### Source information
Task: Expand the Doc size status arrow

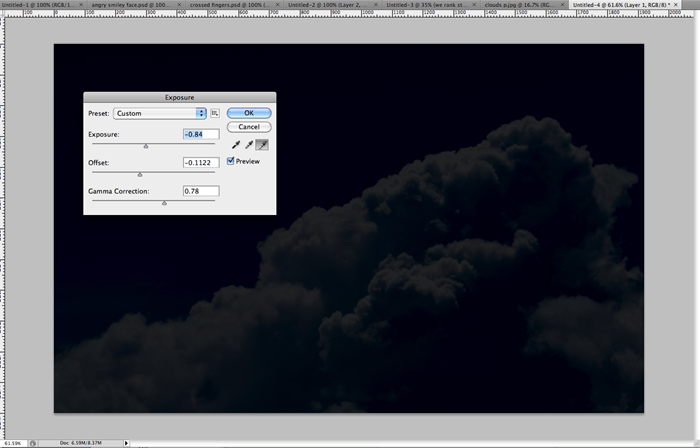Action: [x=126, y=443]
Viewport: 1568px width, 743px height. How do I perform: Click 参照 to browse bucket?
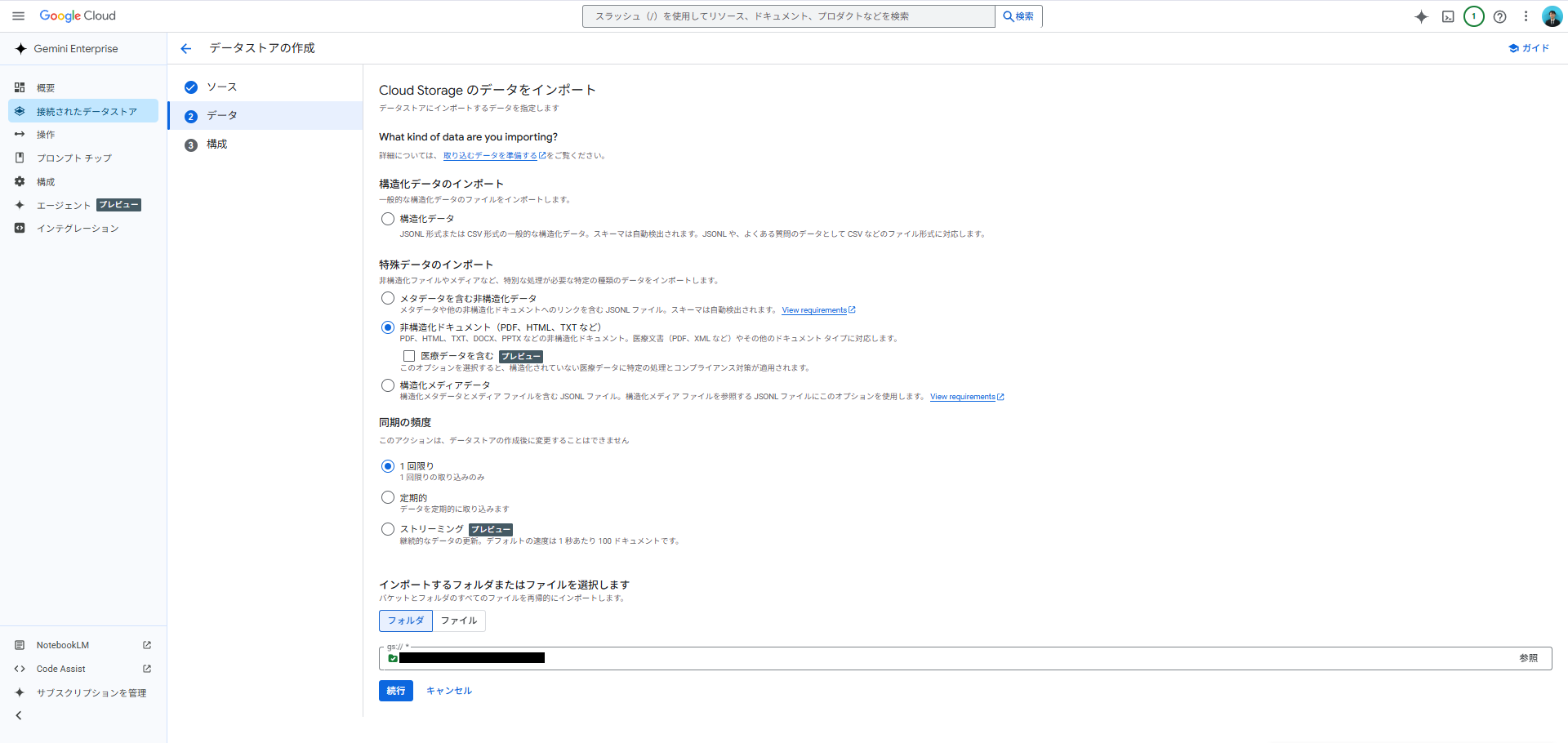[x=1528, y=658]
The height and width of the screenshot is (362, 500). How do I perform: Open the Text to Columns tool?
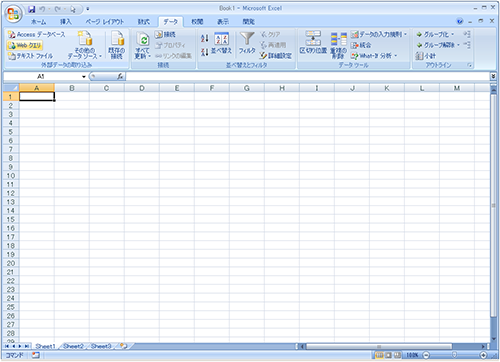tap(313, 43)
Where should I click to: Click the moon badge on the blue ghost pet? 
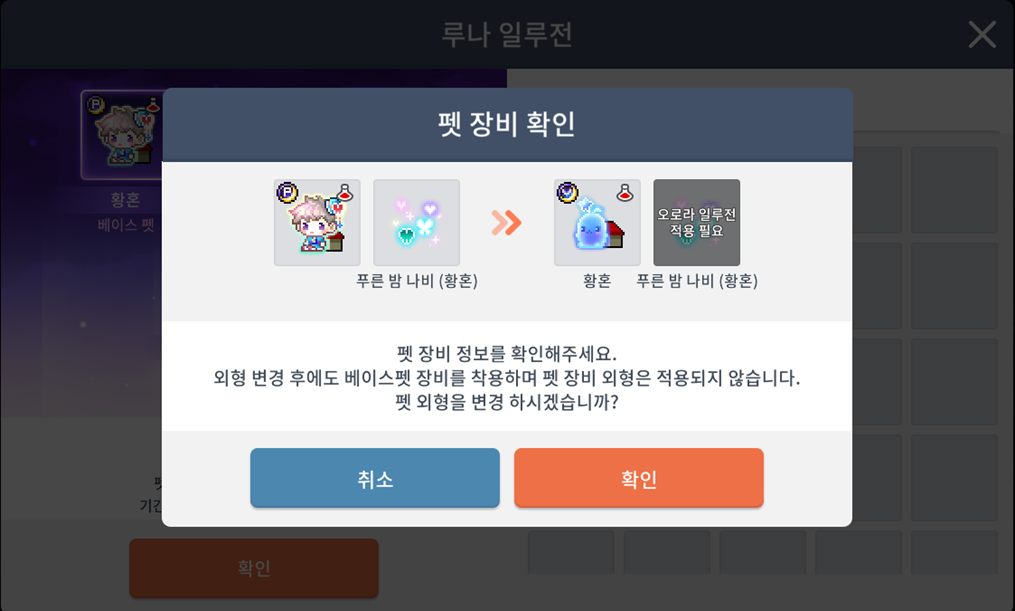pyautogui.click(x=568, y=192)
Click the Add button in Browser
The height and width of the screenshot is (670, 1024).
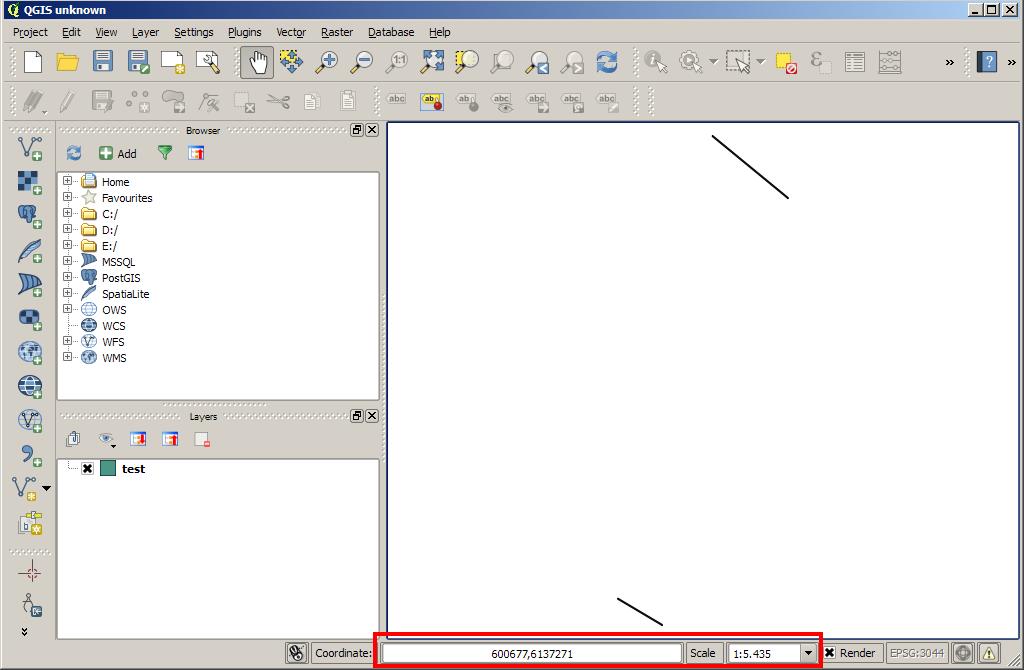[117, 153]
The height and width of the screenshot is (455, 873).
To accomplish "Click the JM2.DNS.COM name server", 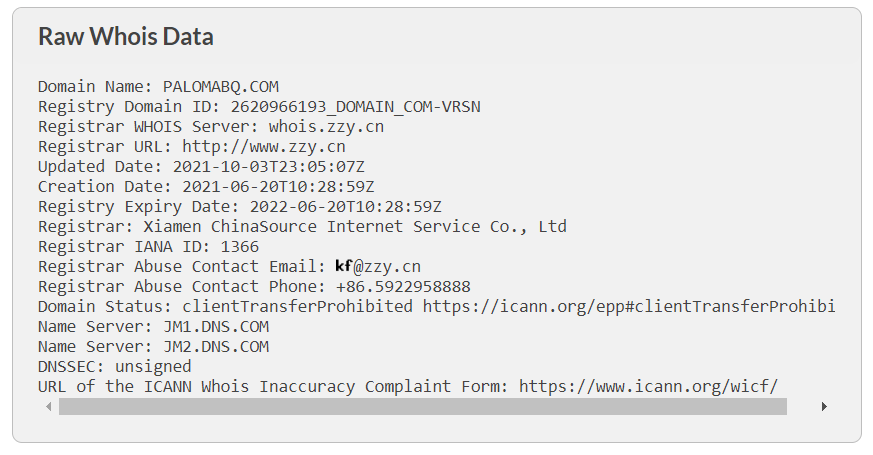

### Description of the task
Nothing but the lines from the one containing "Click the Add button in Browser" through the end of the entries should be written out, exactly and without pictures.

### The answer
Click the Add button in Browser
The height and width of the screenshot is (670, 1024).
[117, 153]
The height and width of the screenshot is (455, 873).
To accomplish "Click the JM2.DNS.COM name server", 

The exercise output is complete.